Some of you may remember the host family I had when I decided to extend in Peace Corps and they made me repeat training. It was a mom, her daughter in grade 10, and sometimes her 1 year old baby. The mom was wonderful and very well intentioned, but had a problem with alcohol, budgeting and a violent boyfriend. I was supposed to be learning Afrikaans from her, but my Otjiherero was better than her English, so when we actually needed to communicate, or just plain got sick of Afrikaans (which was often) we spoke Otjiherero, which of course, made me feel cool. The house was infested with cockroaches – I found them in my bed, food, you name it, but I really bonded with this family more than most. Anyway, I wrote them a few letters after I got back, and never heard anything. I heard through the grapevine that my sister had not passed her grade 10 exams. In Namibia, this basically means the end of your educational career. So, a few weeks ago, I sent a letter to the school where my host mom had been a cleaner, hoping that one way or another I would track her or someone who knew her whereabouts down, all the while bracing myself for the worst.

Quick sidenote. I know the statistics about HIV infection in Namibia. Since I’ve come back, I’m always sort of nervous when I’m talking to someone and asking about people that we knew in common. But, I just keep hearing, “Oh, they are great. They are working at such and such a place, etc.” There are two people that I have learned that died while I was gone, one from a car accident and one from complications associated with working in an asbestos mine earlier in his life. (Another sidenote for those of you who were in Peace Corps with me. Brace yourself. I ran into Simon and was asking him about people. The person who died in the car accident was Eugene. Apparently he was driving to Cape Town, the car overturned killing him, his wife and kids. I can still hardly believe it.) So, I keep thinking that my luck is bound to run out sooner or later, so I was curious to see what I would hear from my host mom, given what I knew about her lifestyle, etc.

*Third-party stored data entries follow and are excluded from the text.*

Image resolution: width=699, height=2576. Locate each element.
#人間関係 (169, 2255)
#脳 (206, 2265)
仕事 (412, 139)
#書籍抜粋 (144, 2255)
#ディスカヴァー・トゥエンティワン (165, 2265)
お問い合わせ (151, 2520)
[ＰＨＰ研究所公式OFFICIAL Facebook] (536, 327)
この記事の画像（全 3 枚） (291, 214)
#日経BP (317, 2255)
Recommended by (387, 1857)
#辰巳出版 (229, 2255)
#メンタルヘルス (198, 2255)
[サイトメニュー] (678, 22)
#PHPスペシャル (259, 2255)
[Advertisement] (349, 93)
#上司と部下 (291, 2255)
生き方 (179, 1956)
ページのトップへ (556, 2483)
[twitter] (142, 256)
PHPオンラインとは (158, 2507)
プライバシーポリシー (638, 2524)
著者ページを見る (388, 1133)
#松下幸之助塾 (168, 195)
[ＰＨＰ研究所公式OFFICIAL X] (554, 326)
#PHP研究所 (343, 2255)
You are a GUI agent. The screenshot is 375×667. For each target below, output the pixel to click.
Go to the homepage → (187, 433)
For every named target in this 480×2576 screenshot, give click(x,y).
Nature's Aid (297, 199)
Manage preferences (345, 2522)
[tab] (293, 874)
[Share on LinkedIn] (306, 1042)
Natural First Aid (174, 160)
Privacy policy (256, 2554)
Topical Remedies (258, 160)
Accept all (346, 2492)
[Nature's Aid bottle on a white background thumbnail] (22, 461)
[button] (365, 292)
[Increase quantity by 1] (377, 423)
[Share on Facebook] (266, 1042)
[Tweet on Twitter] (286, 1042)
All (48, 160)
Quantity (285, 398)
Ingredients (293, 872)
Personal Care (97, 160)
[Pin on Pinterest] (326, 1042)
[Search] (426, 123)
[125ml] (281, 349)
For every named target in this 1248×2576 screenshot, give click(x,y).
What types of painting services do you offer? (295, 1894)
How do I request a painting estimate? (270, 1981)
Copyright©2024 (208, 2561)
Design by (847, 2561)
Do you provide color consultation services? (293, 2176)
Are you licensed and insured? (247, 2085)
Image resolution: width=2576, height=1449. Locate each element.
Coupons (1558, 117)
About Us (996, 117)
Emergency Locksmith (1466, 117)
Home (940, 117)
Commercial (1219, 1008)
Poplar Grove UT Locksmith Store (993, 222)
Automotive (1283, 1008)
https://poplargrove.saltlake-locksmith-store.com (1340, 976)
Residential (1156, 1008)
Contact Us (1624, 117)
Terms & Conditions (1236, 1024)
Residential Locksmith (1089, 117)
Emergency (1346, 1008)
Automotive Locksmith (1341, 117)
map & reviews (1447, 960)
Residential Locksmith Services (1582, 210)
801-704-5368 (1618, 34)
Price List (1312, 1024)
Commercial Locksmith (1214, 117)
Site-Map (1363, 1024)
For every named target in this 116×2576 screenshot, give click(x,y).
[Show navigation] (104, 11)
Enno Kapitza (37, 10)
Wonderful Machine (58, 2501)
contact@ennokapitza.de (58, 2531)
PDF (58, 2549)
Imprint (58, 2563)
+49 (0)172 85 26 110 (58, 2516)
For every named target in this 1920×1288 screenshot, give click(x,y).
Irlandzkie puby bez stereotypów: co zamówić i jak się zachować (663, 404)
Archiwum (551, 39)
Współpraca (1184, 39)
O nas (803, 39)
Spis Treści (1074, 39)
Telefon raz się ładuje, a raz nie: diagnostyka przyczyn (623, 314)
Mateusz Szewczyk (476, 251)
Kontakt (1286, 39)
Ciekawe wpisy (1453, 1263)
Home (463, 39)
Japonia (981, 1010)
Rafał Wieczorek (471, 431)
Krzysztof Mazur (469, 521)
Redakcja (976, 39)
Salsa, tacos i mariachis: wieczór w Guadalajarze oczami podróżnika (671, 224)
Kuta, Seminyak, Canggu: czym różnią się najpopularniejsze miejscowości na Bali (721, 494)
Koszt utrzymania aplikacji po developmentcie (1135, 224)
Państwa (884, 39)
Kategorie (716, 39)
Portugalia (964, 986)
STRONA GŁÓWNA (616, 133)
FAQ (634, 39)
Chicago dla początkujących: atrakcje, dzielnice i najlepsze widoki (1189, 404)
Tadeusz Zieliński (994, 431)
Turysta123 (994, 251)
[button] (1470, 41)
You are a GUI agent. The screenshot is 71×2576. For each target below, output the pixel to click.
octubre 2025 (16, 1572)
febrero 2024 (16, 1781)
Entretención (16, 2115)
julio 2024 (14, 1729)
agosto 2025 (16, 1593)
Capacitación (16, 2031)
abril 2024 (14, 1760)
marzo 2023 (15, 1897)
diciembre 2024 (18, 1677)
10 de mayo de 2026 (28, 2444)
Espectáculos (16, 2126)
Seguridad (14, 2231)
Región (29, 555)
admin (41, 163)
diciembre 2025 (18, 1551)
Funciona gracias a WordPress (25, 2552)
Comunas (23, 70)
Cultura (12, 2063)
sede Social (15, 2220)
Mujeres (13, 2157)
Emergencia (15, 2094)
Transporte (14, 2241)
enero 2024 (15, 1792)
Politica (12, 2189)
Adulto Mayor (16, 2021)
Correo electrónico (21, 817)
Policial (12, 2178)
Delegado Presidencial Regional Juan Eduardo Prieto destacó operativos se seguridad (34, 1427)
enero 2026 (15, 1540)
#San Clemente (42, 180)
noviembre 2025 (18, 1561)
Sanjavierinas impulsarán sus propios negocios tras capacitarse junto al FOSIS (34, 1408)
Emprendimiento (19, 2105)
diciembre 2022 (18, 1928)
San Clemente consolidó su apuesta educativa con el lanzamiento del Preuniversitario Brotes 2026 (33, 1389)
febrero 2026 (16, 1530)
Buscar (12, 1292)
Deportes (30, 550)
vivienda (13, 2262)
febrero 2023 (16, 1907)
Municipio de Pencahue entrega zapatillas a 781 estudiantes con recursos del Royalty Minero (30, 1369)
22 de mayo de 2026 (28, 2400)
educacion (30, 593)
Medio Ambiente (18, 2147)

So, last Wednesday I got a call from her. She sounded fantastic. She is still a cleaner at the primary school. She sounded super excited to know that I am back in Namibia and can’t wait for me to come and visit. The 1 year old baby is now in Grade 1. She gave me the phone number for my host sister. I gave her a call. She’s living in the north and working at a grocery store. It was incredibly fantastic to talk to her on the phone, now I just need to find time to take a trip up north. She’s just an awesome human being and she makes me feel like a big sister.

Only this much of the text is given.